Give the number of lines in these entries that contain "text", and nothing more.

== Dataset entries ==

··········

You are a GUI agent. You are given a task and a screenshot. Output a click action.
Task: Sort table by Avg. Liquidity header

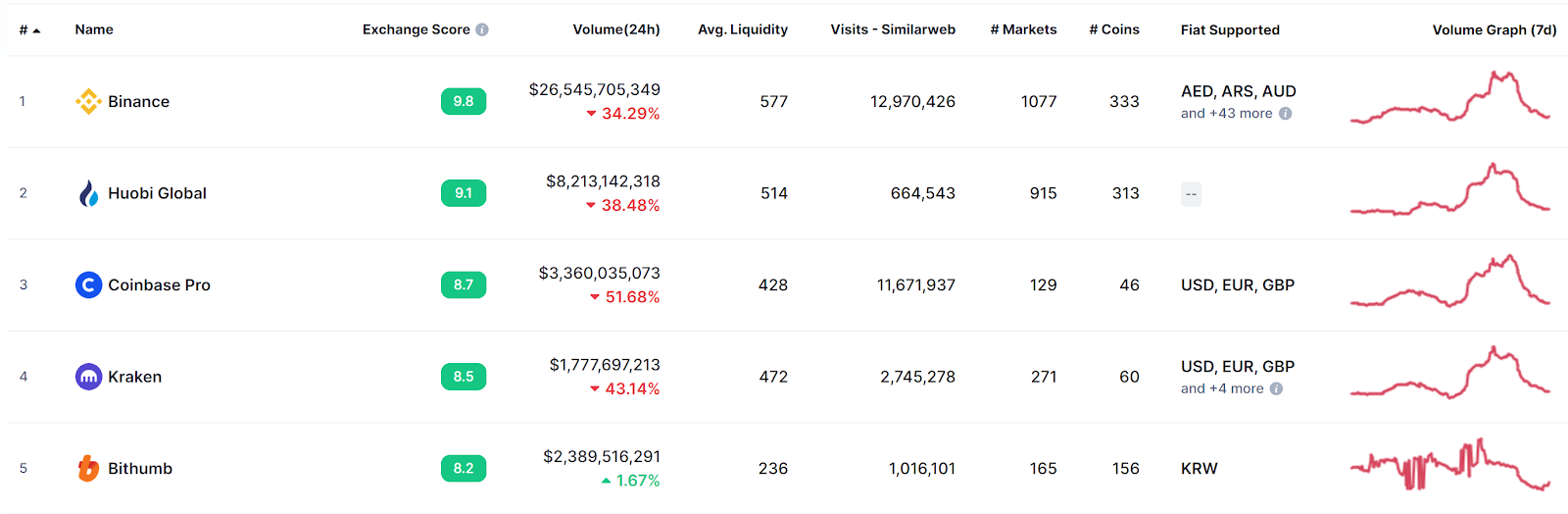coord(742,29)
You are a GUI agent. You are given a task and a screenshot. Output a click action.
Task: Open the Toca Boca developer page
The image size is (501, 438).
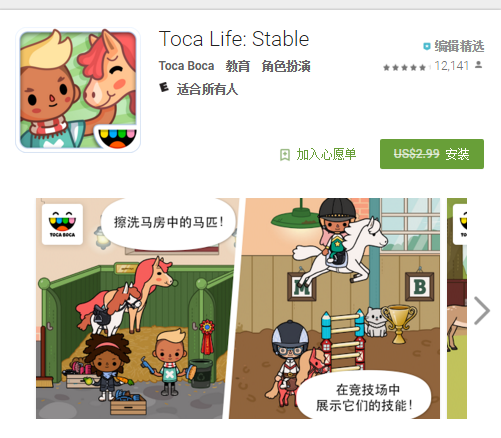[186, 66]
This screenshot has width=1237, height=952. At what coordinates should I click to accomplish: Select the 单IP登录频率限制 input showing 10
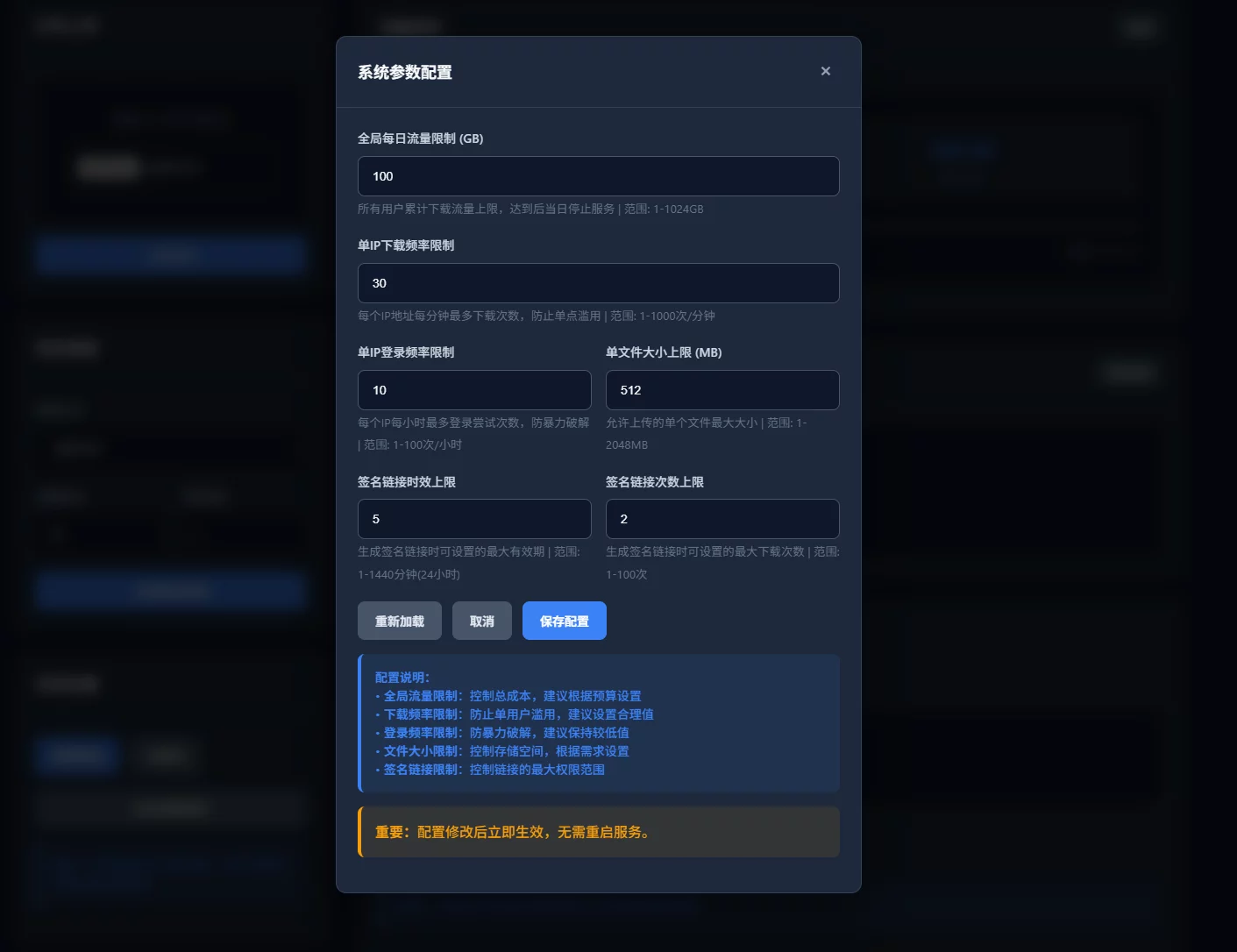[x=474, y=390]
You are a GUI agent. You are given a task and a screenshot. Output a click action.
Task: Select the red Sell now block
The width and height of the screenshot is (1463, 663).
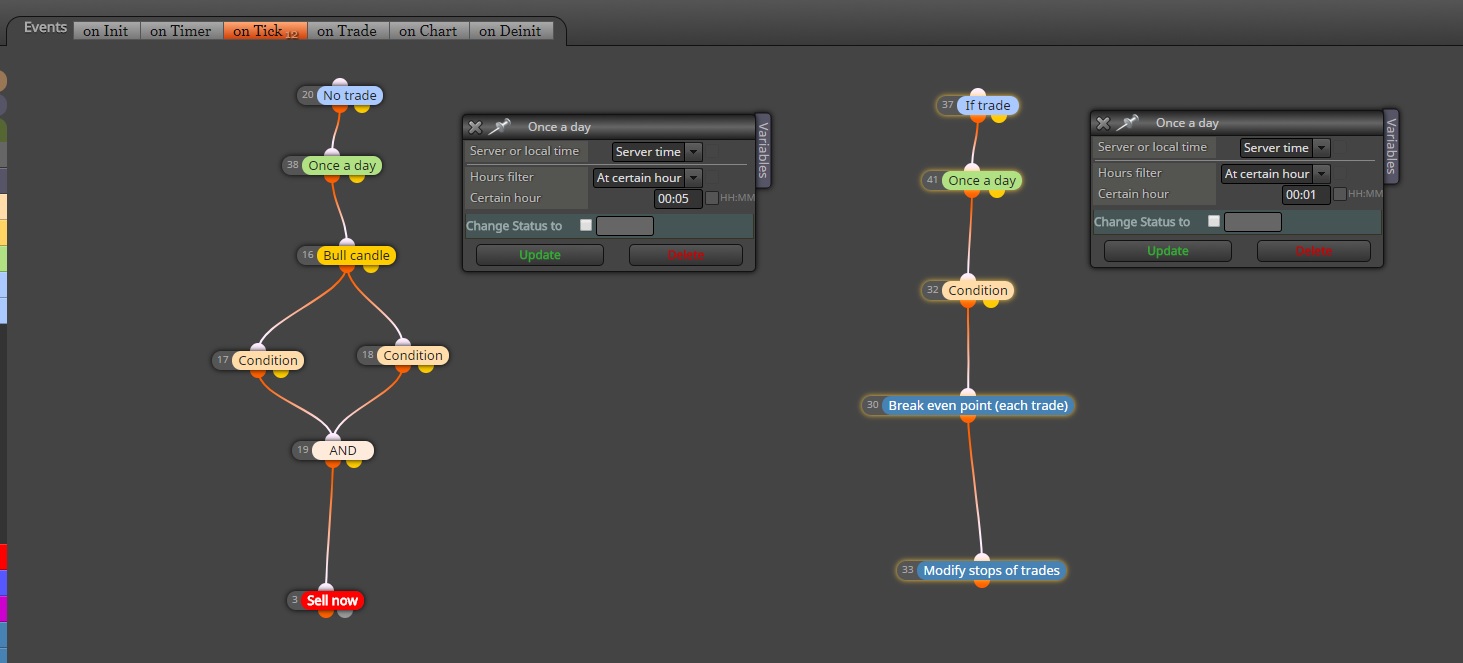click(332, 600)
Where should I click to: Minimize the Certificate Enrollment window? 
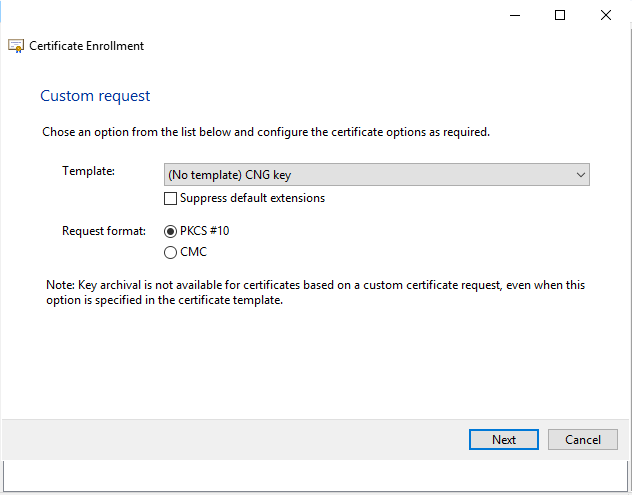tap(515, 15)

··········

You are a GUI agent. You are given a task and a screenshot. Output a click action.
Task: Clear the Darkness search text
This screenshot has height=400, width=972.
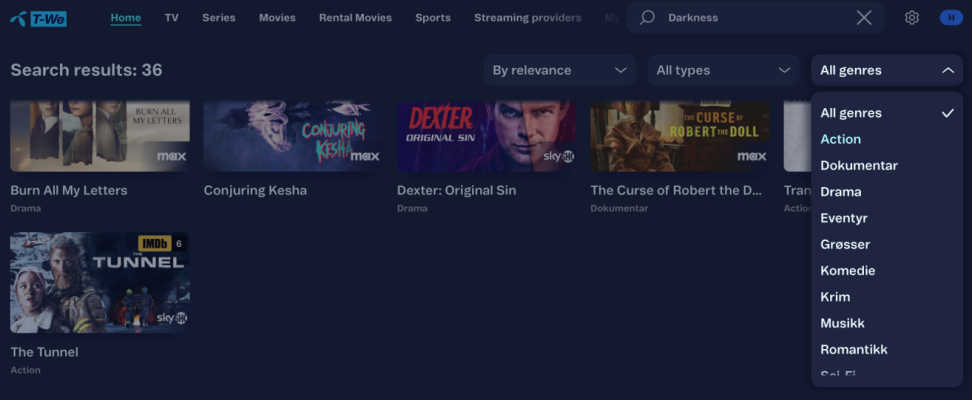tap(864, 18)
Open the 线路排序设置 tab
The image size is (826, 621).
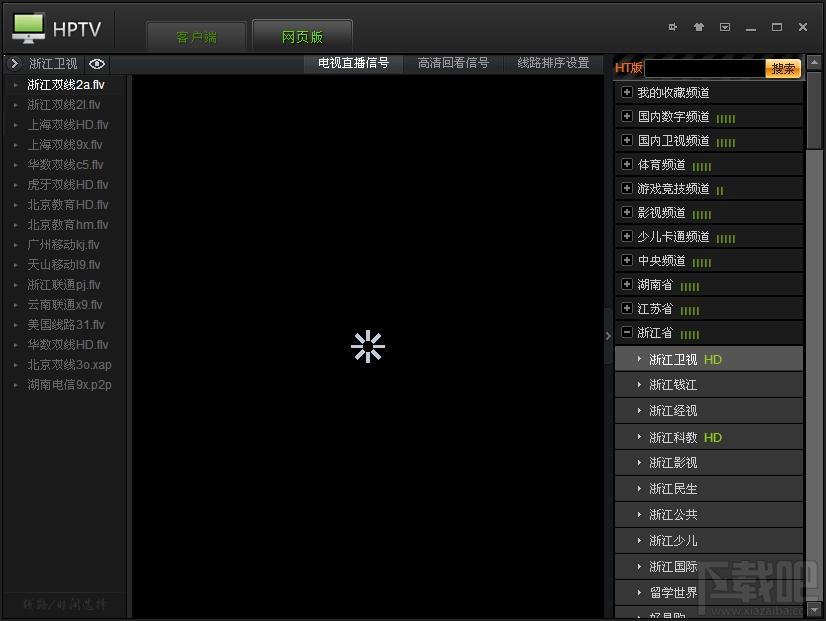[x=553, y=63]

··········

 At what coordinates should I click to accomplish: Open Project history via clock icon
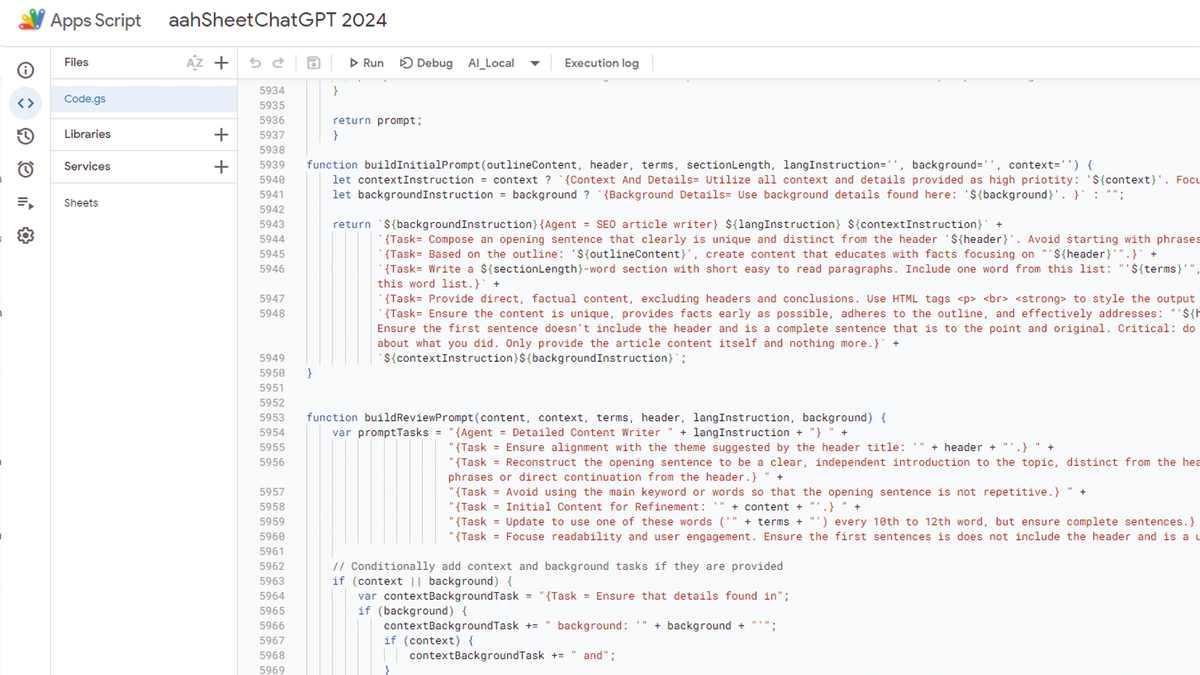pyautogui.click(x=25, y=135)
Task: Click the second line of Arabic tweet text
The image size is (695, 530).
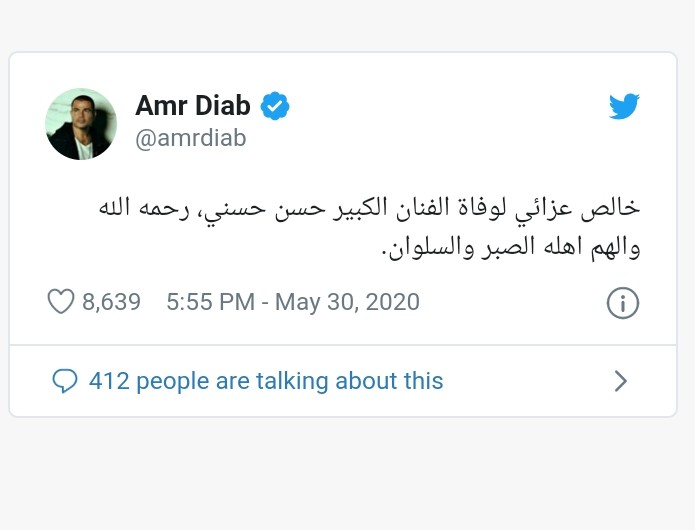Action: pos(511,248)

··········

== Response to this exercise ==
2